GIVEN PASSAGE |

>>>>>

Closed ivanmkc closed 4 months ago

ivanmkc commented 5 months ago

Describe the bug In some situations, adding heterogenous density results in greatly increasing pressure.

I'm new to ultrasound and k-wave so perhaps this is user error.

To Reproduce See attached notebook.

Adding a tiny area of heterogenous density is enough to reproduce this behaviour.

Ultrasound_Simulation2D(k_wave_python) (1).ipynb.zip

Expected behavior I won't expect a tiny area of different density to lead to enormous increases in pressure.

Screenshots Increasing pressure over time

Screenshot 2024-03-25 at 5 19 43 AM

Desktop (please complete the following information):

Colab

Additional context Add any other context about the problem here.

djps commented 5 months ago

Can you reproduce this in matlab? I can reproduce this in your notebook.

I get sensible results when I lower the cfl number to 0.03 when looking at the p_max. The further post-processing crashes for me though with colab as it runs out of memory.

There is a check_stability function in utils.checks which will shorten the time step if needed.

Does this help?

ivanmkc commented 4 months ago

Thanks @djps. I haven't been using Matlab but made some progress in Python.

  1. Changing cfl to 0.03 doesn't change anything for me fixes it for me as well.
  2. check_stability returns inf regardless of if the line is commented out or not, indicating that the "model is unconditionally stable". However, the function help mentions:
    The time steps given are accurate when the medium properties are
    homogeneous. For a heterogeneous media they give a useful, but not
    exact, estimate.

I'll do more reading on how to set the cfl. Is that just a hyper-parameter to tweak and test?

<<<<<

ENTRIES SUPPLIED |
>>>>>

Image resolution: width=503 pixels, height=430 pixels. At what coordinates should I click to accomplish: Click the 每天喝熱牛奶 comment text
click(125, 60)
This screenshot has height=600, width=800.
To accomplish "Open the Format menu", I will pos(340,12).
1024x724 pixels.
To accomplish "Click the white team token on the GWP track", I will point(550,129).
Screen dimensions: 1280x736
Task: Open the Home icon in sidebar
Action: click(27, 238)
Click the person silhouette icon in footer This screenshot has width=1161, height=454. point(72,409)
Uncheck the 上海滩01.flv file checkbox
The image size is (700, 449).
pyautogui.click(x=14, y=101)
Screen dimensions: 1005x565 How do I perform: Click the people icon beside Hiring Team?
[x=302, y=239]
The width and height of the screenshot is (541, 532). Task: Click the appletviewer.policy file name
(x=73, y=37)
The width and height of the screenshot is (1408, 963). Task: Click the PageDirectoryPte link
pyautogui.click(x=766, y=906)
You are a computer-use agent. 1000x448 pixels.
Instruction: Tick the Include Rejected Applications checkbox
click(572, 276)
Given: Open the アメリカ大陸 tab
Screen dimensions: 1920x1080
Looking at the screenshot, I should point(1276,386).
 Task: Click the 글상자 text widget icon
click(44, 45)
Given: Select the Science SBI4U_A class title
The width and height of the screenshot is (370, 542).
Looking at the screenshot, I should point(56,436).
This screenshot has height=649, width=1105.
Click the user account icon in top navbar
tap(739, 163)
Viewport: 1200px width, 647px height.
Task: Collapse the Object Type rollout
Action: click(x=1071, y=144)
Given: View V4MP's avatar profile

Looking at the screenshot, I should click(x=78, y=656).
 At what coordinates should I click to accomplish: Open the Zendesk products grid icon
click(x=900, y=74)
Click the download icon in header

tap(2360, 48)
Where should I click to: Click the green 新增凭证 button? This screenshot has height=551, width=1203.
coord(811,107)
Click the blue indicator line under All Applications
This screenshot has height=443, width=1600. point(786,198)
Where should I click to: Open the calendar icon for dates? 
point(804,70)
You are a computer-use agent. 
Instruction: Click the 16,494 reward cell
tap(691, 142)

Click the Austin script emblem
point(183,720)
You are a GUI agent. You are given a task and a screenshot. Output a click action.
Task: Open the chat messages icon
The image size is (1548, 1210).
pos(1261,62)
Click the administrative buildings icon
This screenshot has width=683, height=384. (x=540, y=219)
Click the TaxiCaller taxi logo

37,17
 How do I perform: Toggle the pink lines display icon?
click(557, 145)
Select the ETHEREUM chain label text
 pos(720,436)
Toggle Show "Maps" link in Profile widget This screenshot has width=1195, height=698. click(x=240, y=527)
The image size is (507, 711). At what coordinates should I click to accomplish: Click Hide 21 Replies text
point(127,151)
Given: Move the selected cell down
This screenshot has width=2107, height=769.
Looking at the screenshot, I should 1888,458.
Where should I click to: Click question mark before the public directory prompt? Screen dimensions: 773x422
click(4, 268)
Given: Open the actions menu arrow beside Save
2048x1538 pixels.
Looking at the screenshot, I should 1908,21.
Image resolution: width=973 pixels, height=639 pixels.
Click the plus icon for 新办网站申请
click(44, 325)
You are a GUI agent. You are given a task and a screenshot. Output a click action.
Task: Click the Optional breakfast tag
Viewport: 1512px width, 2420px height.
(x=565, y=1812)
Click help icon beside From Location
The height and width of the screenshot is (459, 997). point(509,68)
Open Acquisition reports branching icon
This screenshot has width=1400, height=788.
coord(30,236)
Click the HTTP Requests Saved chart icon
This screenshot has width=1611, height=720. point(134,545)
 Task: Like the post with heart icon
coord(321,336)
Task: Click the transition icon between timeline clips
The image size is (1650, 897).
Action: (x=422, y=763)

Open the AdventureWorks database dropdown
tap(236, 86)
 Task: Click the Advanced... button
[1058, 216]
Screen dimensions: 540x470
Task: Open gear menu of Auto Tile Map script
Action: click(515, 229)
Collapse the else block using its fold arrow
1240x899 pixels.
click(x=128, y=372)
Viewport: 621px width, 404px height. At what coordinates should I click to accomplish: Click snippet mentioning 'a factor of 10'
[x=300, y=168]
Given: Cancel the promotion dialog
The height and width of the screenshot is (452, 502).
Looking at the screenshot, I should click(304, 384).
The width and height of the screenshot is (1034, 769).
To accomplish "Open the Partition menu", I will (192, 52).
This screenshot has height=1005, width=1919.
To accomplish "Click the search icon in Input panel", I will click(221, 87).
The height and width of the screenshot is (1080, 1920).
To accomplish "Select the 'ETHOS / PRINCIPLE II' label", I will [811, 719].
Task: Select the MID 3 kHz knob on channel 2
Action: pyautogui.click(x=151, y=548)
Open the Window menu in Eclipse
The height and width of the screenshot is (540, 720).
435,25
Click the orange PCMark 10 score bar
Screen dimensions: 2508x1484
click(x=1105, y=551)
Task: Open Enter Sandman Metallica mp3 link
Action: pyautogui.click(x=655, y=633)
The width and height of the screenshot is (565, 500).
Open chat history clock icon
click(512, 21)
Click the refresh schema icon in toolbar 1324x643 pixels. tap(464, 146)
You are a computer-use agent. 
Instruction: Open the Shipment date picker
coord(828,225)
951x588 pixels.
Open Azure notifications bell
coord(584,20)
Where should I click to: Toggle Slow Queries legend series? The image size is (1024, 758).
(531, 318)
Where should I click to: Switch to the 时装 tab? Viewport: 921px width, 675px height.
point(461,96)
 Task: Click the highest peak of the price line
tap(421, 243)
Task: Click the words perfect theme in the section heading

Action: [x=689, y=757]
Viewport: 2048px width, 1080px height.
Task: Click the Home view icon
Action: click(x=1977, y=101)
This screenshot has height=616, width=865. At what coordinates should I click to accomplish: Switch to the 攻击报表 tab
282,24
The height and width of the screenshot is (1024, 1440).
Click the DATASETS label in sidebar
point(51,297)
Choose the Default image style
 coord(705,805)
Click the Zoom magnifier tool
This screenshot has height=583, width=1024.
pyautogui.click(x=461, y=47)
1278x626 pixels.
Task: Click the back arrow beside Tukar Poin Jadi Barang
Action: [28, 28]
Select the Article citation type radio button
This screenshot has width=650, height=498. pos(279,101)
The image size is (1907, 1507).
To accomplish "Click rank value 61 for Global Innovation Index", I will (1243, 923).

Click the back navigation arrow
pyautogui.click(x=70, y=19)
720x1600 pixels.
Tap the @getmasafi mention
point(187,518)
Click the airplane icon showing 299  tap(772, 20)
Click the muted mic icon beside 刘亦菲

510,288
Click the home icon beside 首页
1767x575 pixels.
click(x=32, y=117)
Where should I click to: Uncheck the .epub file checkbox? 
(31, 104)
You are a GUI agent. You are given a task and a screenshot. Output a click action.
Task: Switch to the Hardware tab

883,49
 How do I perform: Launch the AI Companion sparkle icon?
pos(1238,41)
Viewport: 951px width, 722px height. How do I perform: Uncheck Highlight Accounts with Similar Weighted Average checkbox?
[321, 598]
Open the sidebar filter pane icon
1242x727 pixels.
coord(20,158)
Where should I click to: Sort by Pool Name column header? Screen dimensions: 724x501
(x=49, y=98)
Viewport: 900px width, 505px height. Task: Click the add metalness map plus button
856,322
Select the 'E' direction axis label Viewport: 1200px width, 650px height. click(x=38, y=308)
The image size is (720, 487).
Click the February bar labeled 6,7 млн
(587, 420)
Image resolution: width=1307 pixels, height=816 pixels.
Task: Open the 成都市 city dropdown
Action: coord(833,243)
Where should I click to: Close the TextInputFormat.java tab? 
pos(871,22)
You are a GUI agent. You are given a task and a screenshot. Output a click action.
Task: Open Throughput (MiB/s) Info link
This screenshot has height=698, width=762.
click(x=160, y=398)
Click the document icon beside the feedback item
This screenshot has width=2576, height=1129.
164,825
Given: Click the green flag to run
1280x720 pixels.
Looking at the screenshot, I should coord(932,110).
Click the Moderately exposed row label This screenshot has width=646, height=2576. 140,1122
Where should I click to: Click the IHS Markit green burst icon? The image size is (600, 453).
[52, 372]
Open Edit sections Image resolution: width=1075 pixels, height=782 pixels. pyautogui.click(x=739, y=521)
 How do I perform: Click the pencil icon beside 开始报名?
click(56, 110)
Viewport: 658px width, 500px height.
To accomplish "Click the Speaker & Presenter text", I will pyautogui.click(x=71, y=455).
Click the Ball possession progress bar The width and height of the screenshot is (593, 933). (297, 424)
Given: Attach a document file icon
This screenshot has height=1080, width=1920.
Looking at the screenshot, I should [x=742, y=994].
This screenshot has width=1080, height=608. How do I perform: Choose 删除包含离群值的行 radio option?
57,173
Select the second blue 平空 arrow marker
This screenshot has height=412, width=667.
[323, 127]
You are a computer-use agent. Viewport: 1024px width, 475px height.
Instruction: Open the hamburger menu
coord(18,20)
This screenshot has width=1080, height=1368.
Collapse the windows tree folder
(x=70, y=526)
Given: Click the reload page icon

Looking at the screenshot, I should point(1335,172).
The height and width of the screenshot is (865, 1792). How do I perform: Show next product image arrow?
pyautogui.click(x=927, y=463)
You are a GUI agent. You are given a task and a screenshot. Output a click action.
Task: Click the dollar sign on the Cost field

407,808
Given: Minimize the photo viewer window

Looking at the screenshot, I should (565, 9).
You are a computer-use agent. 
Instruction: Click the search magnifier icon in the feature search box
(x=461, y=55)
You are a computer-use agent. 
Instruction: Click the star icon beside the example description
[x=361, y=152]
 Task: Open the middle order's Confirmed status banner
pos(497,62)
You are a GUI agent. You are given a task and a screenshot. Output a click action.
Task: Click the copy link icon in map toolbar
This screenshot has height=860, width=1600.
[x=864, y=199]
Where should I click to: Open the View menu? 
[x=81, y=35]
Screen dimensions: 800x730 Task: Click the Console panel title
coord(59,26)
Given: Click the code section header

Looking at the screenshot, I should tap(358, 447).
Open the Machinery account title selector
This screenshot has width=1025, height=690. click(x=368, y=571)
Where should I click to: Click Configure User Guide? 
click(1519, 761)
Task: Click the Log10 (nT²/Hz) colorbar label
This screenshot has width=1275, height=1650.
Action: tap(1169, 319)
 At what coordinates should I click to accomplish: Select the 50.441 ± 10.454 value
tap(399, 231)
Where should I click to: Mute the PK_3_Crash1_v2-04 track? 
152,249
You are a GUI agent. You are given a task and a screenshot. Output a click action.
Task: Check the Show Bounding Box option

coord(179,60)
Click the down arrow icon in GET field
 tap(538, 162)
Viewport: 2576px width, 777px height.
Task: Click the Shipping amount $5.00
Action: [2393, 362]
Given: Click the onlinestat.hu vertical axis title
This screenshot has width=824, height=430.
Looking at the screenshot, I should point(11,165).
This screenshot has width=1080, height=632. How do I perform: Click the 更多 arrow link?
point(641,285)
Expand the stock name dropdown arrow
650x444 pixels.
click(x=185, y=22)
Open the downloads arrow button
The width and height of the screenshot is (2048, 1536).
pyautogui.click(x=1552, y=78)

<<<<<

EXERCISE SET |
1 – In the issue thread, which function in utils.checks is said to shorten the time step if needed?
2 – Write out the part of the issue thread between "Thanks @djps. I" and "me as well.", inclusive.
The data above has no connection to the issue thread.

EXPECTED OUTPUTS |
1 – The check_stability function.

2 –
Thanks @djps. I haven't been using Matlab but made some progress in Python.

  1. Changing cfl to 0.03 doesn't change anything for me fixes it for me as well.